A report on 1,200 commercial applications and libraries reveals the current state of open source adoption, and the challenges it poses for enterprises

Synopsys Cybersecurity Research Centre (CyRC) has recently published a report examining 1,200 audits of commercial applications and libraries. Conducted by the Black Duck Audit Services team, these collected information about open source use, the security of its components, and licence conflicts.

The 2019 Open Source Security and Risk Analysis (OSSRA) report crunched the data collected during those audits to provide an overall picture of the state of open source use, highlighting the trends that present risk management challenges to organisations.

The figures analysed indicated that many organisations have reached higher awareness of the challenges that open source components present, and consequently improved their ability to manage that risk. This is perhaps also due to the maturation of commercial software composition analysis solutions, which allow organisations to stay on top of the threats that open source components can pose to their security standpoint.

Tim Mackey, principal security strategist of the Synopsys Cybersecurity Research Centre, described open source as a “vital component in modern software development and deployment”. He does, however, recommend organisations to make sure they have a thorough understanding of how it will impact their security posture, as well as license and compliance.

The report, continues Mackey, shows that there are still significant risks in terms of vulnerability and license conflicts, but also highlights that “these challenges can be addressed, as the number open source vulnerabilities and license conflicts have declined from the previous year.”

They key findings of the report include:

• The number of organisations adopting open source has increased. The average number of open source components contained in the audited codebases was 298 in 2018, a significant increase from the 257 found in 2017. Ninety-six percent of all the codebases analyses had at lease some open source components.
• Open source license conflicts can challenge intellectual property. Sixty-eight percent of codebases contained some form of open source license conflict, and 38% contained open source components with no identifiable license.
• “Legacy” components are still largely used. Eighty-five percent of codebases contained components that were more than four years out-of-date or had no development in the past two years. If a component is inactive and no one is maintaining it, that means no one is addressing its potential vulnerabilities.
• Open source components’ vulnerabilities are often unpatched. The average age of vulnerabilities identified in 2018 Black Duck Audits was 6.6 years, slightly higher than 2017—suggesting remediation efforts haven’t improved significantly. Forty-three percent of the codebases scanned in 2018 contained vulnerabilities over 10 years old. When viewed against the backdrop of the National Vulnerability Database adding over 16,500 new vulnerabilities in 2018, its clear patch processes need to scale to accommodate increased disclosures.
• An alarming number of unpatched open source vulnerabilities are high risk. Over 40% of codebases contained at least one high-risk open source vulnerability.

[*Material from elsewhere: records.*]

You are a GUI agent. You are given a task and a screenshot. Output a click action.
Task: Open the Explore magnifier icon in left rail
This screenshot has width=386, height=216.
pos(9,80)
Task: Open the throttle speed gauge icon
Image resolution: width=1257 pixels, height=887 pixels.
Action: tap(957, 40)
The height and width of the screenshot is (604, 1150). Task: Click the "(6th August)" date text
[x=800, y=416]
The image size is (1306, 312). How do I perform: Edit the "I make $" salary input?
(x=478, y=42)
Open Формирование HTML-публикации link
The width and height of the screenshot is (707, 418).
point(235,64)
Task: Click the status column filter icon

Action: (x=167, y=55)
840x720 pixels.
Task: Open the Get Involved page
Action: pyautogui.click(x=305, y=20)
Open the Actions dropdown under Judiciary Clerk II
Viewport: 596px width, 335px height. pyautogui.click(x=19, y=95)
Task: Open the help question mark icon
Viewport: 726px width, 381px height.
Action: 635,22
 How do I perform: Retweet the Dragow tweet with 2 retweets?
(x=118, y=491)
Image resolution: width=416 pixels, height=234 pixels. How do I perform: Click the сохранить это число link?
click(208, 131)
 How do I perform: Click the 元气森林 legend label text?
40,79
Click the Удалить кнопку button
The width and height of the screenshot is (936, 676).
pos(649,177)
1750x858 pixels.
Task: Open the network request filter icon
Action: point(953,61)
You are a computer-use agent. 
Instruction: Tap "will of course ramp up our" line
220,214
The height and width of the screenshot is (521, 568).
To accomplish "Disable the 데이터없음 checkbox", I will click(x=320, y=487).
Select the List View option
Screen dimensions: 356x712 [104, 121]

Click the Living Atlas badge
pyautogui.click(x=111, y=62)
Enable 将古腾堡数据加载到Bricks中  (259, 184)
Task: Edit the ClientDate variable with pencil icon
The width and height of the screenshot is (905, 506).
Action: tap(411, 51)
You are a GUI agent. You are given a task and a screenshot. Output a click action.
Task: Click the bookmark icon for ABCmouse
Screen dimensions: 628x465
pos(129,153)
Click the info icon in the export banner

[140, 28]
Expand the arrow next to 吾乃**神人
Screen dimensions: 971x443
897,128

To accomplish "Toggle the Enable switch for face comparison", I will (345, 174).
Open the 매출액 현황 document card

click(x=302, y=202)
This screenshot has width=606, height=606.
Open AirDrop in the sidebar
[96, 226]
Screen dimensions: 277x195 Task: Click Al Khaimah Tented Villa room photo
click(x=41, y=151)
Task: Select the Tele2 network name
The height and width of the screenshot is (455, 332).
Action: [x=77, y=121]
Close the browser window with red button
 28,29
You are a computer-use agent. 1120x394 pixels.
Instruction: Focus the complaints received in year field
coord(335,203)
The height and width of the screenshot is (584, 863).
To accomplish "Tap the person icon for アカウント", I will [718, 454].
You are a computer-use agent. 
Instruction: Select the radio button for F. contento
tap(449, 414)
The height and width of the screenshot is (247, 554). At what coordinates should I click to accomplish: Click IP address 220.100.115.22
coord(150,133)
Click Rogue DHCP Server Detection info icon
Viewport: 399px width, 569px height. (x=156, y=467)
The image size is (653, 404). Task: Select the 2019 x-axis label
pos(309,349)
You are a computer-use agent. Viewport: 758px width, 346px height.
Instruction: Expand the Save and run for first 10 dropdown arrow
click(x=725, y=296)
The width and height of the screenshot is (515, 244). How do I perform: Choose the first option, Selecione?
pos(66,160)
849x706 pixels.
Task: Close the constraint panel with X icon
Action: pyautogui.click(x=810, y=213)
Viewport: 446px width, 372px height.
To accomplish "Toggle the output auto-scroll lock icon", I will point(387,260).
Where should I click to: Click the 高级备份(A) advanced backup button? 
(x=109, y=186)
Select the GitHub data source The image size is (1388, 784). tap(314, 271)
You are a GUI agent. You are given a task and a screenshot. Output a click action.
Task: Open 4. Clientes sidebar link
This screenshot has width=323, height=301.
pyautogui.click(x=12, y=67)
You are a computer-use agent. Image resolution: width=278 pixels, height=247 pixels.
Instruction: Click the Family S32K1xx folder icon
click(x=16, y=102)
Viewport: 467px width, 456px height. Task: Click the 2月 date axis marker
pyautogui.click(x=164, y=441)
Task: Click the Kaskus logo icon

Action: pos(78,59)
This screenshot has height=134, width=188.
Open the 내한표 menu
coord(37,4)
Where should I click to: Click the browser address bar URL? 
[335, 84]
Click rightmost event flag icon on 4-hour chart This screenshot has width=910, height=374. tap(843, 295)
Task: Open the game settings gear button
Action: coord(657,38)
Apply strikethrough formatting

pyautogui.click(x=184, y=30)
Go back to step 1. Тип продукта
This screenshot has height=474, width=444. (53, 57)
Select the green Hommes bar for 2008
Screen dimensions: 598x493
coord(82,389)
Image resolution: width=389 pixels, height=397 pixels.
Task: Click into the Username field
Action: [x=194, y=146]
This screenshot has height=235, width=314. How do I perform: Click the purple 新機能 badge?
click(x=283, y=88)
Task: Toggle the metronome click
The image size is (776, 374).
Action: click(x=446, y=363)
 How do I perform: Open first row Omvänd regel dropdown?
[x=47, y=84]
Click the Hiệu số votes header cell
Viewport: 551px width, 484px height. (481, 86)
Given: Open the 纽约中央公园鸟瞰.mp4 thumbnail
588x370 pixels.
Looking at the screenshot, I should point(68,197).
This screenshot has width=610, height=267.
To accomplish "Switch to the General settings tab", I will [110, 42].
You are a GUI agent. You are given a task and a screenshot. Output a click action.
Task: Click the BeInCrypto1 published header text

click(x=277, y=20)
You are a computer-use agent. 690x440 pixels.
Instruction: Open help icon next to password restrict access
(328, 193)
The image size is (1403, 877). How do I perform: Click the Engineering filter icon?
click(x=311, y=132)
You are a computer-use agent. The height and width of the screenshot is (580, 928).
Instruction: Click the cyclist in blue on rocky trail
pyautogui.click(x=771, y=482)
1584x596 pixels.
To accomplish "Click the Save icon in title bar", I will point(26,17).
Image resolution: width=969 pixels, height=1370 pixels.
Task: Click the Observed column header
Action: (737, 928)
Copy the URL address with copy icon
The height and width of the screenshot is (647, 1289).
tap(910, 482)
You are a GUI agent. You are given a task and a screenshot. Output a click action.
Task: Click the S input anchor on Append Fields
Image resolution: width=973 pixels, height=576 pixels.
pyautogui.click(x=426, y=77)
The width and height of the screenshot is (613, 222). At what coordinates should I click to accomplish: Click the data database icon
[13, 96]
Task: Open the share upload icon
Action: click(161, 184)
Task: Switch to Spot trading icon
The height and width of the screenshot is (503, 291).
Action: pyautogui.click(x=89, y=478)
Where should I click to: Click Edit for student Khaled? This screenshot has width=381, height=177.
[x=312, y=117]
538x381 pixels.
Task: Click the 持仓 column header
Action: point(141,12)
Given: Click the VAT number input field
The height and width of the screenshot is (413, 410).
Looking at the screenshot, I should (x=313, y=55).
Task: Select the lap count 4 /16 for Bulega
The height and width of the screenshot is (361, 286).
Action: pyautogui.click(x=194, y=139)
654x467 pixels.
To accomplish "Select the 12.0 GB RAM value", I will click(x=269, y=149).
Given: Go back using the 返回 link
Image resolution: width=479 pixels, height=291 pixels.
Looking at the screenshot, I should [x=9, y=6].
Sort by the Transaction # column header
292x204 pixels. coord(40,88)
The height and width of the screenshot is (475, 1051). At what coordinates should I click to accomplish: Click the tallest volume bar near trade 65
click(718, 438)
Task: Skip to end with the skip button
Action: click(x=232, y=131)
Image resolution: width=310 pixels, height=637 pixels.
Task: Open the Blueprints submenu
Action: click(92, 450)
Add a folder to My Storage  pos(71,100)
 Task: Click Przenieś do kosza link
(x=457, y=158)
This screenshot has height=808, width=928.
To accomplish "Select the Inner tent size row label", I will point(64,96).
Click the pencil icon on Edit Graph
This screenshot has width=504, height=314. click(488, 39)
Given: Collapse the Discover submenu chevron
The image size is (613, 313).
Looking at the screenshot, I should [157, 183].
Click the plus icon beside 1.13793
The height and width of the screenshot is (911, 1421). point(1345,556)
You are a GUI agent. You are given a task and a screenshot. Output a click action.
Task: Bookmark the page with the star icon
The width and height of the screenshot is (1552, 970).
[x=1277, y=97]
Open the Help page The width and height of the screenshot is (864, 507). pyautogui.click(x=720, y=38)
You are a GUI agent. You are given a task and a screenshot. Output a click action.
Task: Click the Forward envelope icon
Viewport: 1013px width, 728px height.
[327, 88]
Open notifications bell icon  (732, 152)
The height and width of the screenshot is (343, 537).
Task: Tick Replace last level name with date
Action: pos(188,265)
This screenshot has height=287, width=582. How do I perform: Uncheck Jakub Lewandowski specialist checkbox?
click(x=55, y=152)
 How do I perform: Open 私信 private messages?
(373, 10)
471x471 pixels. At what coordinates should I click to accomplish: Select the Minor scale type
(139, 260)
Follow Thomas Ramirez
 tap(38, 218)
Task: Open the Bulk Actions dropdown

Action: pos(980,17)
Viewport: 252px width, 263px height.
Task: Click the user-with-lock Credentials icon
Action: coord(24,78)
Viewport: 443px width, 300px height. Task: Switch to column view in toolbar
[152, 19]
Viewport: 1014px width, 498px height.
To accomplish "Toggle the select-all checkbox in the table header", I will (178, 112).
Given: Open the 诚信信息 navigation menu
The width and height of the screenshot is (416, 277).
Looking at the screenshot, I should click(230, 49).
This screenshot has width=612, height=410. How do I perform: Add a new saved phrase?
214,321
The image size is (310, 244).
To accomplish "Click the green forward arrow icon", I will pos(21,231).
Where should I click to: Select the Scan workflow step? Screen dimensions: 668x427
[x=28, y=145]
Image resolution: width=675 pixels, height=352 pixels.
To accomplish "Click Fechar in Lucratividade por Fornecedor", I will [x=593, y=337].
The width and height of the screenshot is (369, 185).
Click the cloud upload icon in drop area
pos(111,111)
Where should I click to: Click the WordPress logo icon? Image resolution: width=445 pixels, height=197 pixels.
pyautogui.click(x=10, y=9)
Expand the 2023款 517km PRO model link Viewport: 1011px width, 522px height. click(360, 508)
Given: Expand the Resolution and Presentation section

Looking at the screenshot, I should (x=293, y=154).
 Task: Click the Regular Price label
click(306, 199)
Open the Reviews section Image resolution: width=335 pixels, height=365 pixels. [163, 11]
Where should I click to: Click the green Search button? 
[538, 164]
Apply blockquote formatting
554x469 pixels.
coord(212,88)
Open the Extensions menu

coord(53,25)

The report stresses that the problem itself isn’t open source software – it is, in fact, essential to software innovation – but the failure to address proactively the security and license risks that it comes with.

It seems, however, that in the wake of the Equifax breach (caused by a hole in their open source software) organisations are becoming increasingly aware of the risks these components come with.

The 2019 OSSRA report data revealed that, although there is still a significant number of unpatched vulnerabilities, organisations are getting better. Sixty percent of the codebases audited in 2018 contained at least one vulnerability—still significant, but much better than the figure of 78% from 2017.

Furthermore, license conflicts are being addressed more consistently. Sixty-eight percent of the 2018 audited codebases contained components with license conflicts, compared to 74% in 2017.

Overall, the report paints both an encouraging picture and a worrying one. Organisations seem to be heading in the right direction in terms of taking ownership of the risks open source components can open them up to, but there is still a long way to go before those are really minimised.